Thouly Dosios holds a B.A. in Visual Studies from Harvard University. There, she studied photography under Chris Killip and also interned with Magnum photographer Susan Meiselas. She has since continued her studies participating in photography workshops with Mary Ellen Mark, Sam Abell, Julia Dean and Constantine Manos. Thouly has photographed in the streets of Istanbul, Rome, Tokyo, Beijing, New Delhi, Varanasi and Oaxaca, among others. For the last seven years she has focused on documenting daily life in the streets of Los Angeles, and since 2014 has been a member of the Los Angeles Center of Photography (LACP). Her work has been showcased in group shows at the Umbrella Arts Gallery in New York, the dnj Gallery and The Perfect Exposure Gallery in Los Angeles, the Praxis Gallery in Minneapolis, the Black Box Gallery in Portland, and the PH21 Gallery in Budapest.

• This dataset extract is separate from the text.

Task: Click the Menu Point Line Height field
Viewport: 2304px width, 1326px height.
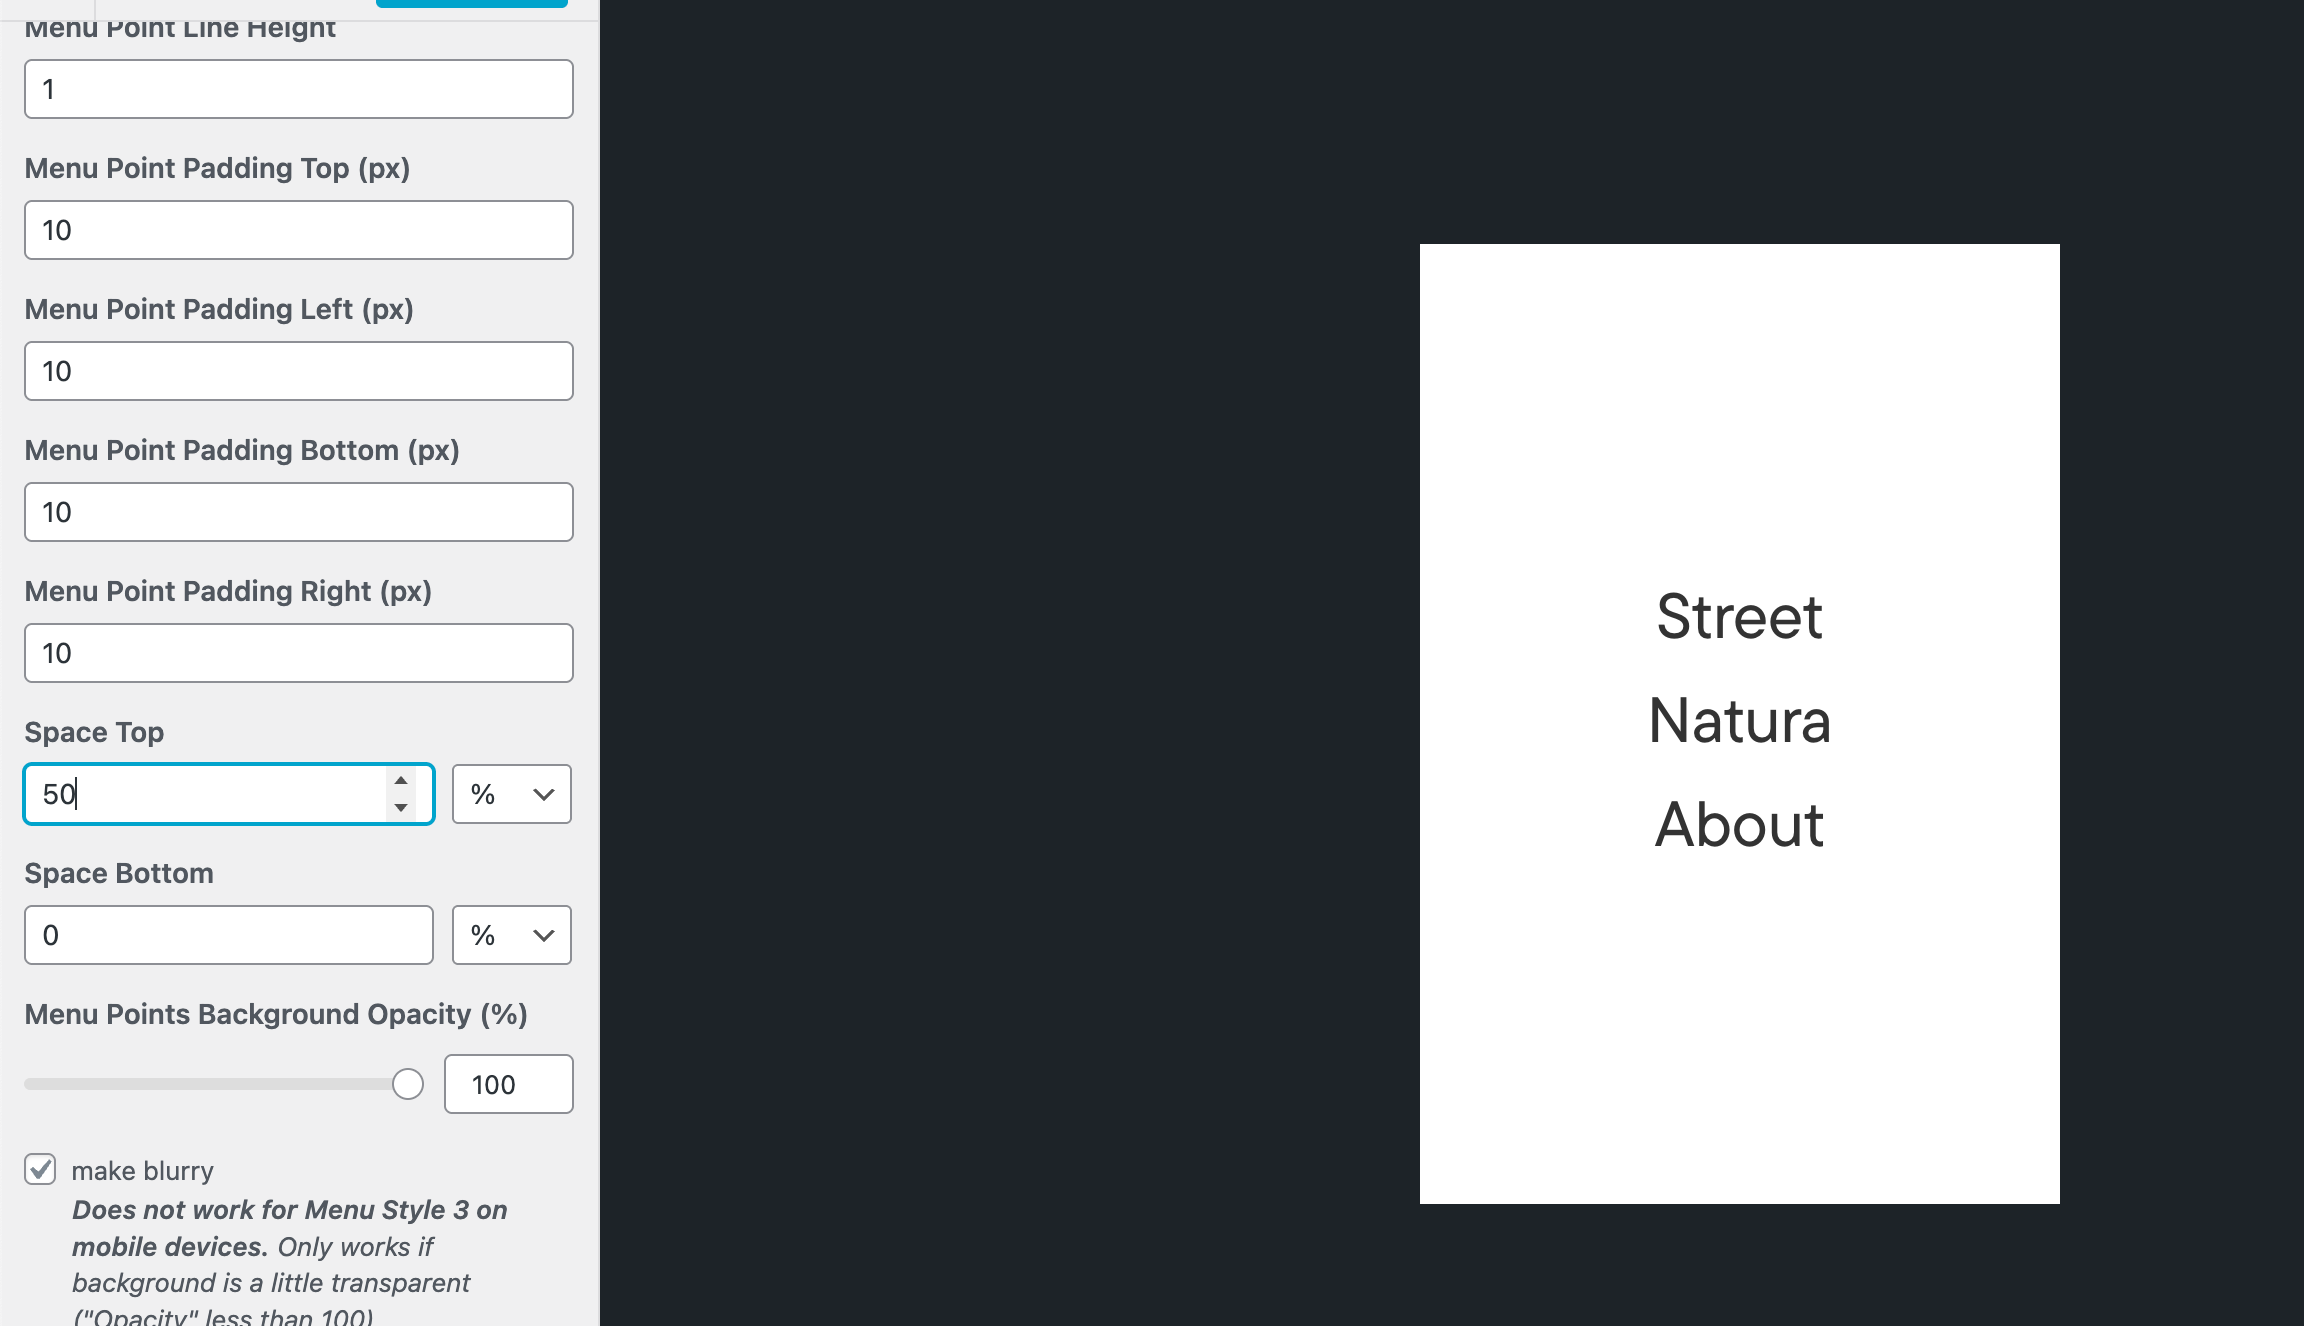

Thouly also holds an M.F.A. in Film Directing from UCLA. Her short films have screened in numerous film festivals worldwide receiving distinctions, including a nomination for a Student Academy Award®. She is currently completing the documentary short, The Rituals of Waiting, about the aspirations of women refugees living in refugee camps on the Greek island of Lesvos.

Thouly grew up in Athens, Greece, and currently lives in Los Angeles.

STATEMENT

In photography I discovered from early on an entryway to places I did not belong. In the foreign, I look for the familiar. I find comfort in the minute but pivotal ways that connect us all. And I strive for connection. It can be a brief meeting of the eyes, or a long conversation. But even if there is no overt interaction, just the mere act of making a picture may bring on an eternal and precious bond with a complete stranger. I find this to be quite magical.

Walking the streets with my camera is when I am most present in the world and receptive to its innuendoes. The task at hand is almost impossible: to capture a fleeting moment of daily life that would be utterly inconsequential were it not for the fact that it carries within it something vital about our humanity.

I have been photographing the streets of Los Angeles, my adopted home, for the last seven years. It’s a place I deeply love and respect, and one which constantly fascinates and challenges me. I’m taken by the city’s openness; the co-existence of a multitude of cultures that both triumphantly stand out and effortlessly mesh with each other; the unspoken promise that everything is possible. I’m fascinated by the extreme juxtapositions of a pulsating world nestled between wild tumultuous waters and the eerie stillness of the desert; ancient old traditions celebrated as pioneering thoughts take flight, immense wealth straddling along devastating poverty, a tireless merry-go-round of death and re-birth of dreams and identities. At the same time, I’m acutely aware of the cloud of loneliness that hangs over the sunny skies. Impermanence looms everywhere. I’ve come to know well that, at any moment, my favorite street-corner may go up in smoke and that, overnight, a beloved face may vanish.